Muchos dominicanos están particularmente indefensos frente a la inmigración masiva de haitianos indocumentados. Especialmente en áreas rurales apartadas y en zonas urbanas de formación reciente, habitadas por migrantes nacionales de origen rural, pobres, analfabetos; incapaces de desarrollar sentido de comunidad, pertenencia, propiedad y defensa territorial; respecto a los espacios donde habitan y a espacios públicos o de propiedad indefinida, desprovistos de control y vigilancia oficial.
Los dominicanos de cualquier clase social, laicos y religiosos, ni siquiera alcanzan a perfilar un comportamiento cívico o piadoso de alguna especie; mientras organizaciones de intereses diversos, con patrocinio local o extranjero, enarbolan asuntos legales fundamentales, con razón o sin ella.
Nuestros inmigrantes rural-urbanos, expulsados por la pobreza, el desempleo, el minifundio y la carencia de recursos para la explotación agrícola; son atraídos por espejismos consumistas en los medios de comunicación y por sus parentelas residentes en Nueva York, Madrid y otras ciudades del mundo desarrollado.
Nuestros campesinos, marginados, aplazados en la gran ciudad, rara vez conforman patrones identificables de asentamiento, y carecen de definiciones territoriales naturales, como cañadas, calles, avenidas; ni mucho menos divisiones administrativas de parte de la municipalidad o el gobierno central, que asignen recursos, vigilancia u otros elementos que permitan siquiera diferenciar con claridad zonas, barrios o “parroquias” de las iglesias, (especialmente las de tipo protestantes, cuyos templos suelen “superponerse” territorialmente) que ayuden a la creación de sentimientos de defensa territorial.
Los inmigrantes extranjeros suelen pernoctar en barrancones provistos por contratistas, ocupan casas deshabitadas, especies de albergues que ellos mismos administran y alquilan, en donde suele abundar la promiscuidad y la delincuencia; con la facilidad de que las autoridades dominicanas ni los conocen ni los pueden identificar, bastándoles para escapar a la justicia con desplazarse a otro lugar cualquiera del país o del suyo propio.
Estos inmigrantes extranjeros a menudo son difíciles de definir como “prójimos” en casi cualquier acepción cultural o idiomática; no solo por su ignorancia del idioma local, y diferencias culturales, sino más especialmente por sus patrones de asentamiento y convivencia aislada y en grupos de varones.

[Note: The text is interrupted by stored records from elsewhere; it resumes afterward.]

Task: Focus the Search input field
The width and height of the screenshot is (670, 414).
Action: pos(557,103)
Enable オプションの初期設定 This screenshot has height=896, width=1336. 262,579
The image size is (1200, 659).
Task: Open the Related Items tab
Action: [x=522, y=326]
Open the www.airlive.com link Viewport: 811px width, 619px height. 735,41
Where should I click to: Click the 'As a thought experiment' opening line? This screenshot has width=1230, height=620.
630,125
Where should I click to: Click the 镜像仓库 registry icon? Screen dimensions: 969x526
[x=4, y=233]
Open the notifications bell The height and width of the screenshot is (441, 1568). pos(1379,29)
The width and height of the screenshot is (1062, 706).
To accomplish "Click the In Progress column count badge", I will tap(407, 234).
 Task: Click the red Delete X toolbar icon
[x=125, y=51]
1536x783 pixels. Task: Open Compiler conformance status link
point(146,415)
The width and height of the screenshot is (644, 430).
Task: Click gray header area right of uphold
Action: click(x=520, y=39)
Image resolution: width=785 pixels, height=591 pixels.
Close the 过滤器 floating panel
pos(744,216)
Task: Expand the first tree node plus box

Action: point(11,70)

Los locales pobres tienen otro dilema: los temen; y el temor genera acciones peligrosas. Los locales no los entienden ni los pueden predecir: condiciones mínimas de toda sociabilidad. Pero también sienten misericordia por ellos.
Por su parte, autoridades, políticos y líderes de opinión carecen de una correcta conceptualización del problema; y de directrices políticas, oficiales, gubernamentales o municipales. Los policías y los guardias no tienen instrucciones al respecto y los extorsionan para “ayudarlos”.
Ante esto, la sociedad, los partidos, las autoridades, las universidades y las iglesias se limitan a comentar el tema a nivel de prensa y radio, sin estudiar a fondo ni asumir medidas responsables de tipo institucional.
Mientras tanto, los locales están obligados a improvisar su auto defensa, sin tener capacidad para ello; lo que conduce a actitudes y prejuicios indeseables; a situaciones inestructuradas, anómicas y anómalas, de gran potencial conflictivo, y propensas a dañar nuestra natural afabilidad, y a someter a duras pruebas los valores cristianos de nuestras gentes.